Inorganic Chemistry, Vol.42, No.4, 1211-1224, 2003
Iron-arylimide clusters [Fe-m(NAr)(n)Cl-4](2-) (m, n=2, 2; 3, 4; 4, 4) from a ferric amide precursor: Synthesis, characterization, and comparison to Fe-S chemistry
Tetrahedral FeCl[N(SiMe3)(2)](2)(THF) (2), prepared from FeCl3 and 2 equiv of Na[N(SiMe3)(2)] in THF, is a useful ferric starting material for the synthesis of weak-field iron-imide (Fe-NR) clusters. Protonolysis of 2 with aniline yields azobenzene and [Fe-2(mu-Cl)(3)(THF)(6)](2)[Fe-3(mu-NPh)(4)Cl-4] (3), a salt composed of two diferrous monocations and a trinuclear dianion with a formal 2 Fe(III)/1 Fe(IV) oxidation state. Treatment of 2 with LiCl, which gives the adduct [FeCl2{N(SiMe3)(2)}(2)](-) (isolated as the [Li(TMEDA)(2)](+) salt), suppresses arylamine oxidation/iron reduction chemistry during protonolysis. Thus, under appropriate conditions, the reaction of 1:1 210 with arylamine provides a practical route to the following Fe-NR clusters: [Li-2(THF)(7)][Fe-3(mu-NPh)(4)Cl-4] (5a), which contains the same Fe-NR cluster found in 3; [Li(THF)(4)](2)[Fe-3(mu-N-p-Tol)(4)Cl-4] (5b); [Li(DME)(3)](2)[Fe-2(mu-NPh)(2)Cl(4)J (6a); [Li-2(THF)(7)][Fe-2(mu-NMeS)(2)Cl-4] (6c). [Li(DME)(3)](2)[Fe-4(mu(3)-NPh)(4)Cl-4] (7), a trace product in the synthesis of 5a and 6a, forms readily as the sole Fe-NR complex upon reduction of these lower nuclearity clusters. Products were characterized by X-ray crystallographic analysis, by electronic absorption, H-1 NMR, and Mossbauer spectroscopies, and by cyclic voltammetry.
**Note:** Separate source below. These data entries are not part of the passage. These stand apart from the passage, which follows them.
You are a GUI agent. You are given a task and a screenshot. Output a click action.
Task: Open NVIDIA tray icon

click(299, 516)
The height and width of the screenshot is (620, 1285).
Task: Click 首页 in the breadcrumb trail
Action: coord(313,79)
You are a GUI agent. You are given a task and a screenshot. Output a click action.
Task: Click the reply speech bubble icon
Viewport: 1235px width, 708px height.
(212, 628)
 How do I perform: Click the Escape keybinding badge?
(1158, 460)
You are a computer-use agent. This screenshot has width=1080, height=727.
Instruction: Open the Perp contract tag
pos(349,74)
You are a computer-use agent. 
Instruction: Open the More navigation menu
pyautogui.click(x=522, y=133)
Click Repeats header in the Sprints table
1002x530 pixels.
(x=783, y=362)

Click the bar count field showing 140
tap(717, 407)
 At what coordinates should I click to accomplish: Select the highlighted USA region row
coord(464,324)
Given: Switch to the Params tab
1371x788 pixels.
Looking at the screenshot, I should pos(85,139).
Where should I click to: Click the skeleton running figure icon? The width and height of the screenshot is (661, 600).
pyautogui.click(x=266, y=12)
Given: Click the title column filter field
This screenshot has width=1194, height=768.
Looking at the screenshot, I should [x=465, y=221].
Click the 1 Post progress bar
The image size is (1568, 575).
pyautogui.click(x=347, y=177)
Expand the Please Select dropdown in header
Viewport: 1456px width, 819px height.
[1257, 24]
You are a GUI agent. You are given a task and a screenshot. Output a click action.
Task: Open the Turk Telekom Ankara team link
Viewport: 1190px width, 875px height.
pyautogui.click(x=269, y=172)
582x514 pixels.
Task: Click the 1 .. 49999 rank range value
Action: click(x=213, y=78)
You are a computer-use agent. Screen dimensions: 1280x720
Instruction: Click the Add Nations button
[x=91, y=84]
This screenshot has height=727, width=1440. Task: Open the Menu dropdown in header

The structures of the Fe-NR complexes derive from tetrahedral iron centers, edge-fused by imide bridges into linear arrays (5a,b; 6a,c) or the condensed heterocubane geometry (7), and are homologous to fundamental iron-sulfur (Fe-S) cluster motifs. The analogy to Fe-S chemistry also encompasses parallels between Fe-mediated redox transformations of nitrogen and sulfur ligands and reductive core conversions of linear dinuclear and trinuclear clusters to heterocubane species and is reinforced by other recent examples of iron- and cobalt-imide cluster chemistry. The correspondence of nitrogen and sulfur chemistry at iron is intriguing in the context of speculative Fe-mediated mechanisms for biological nitrogen fixation.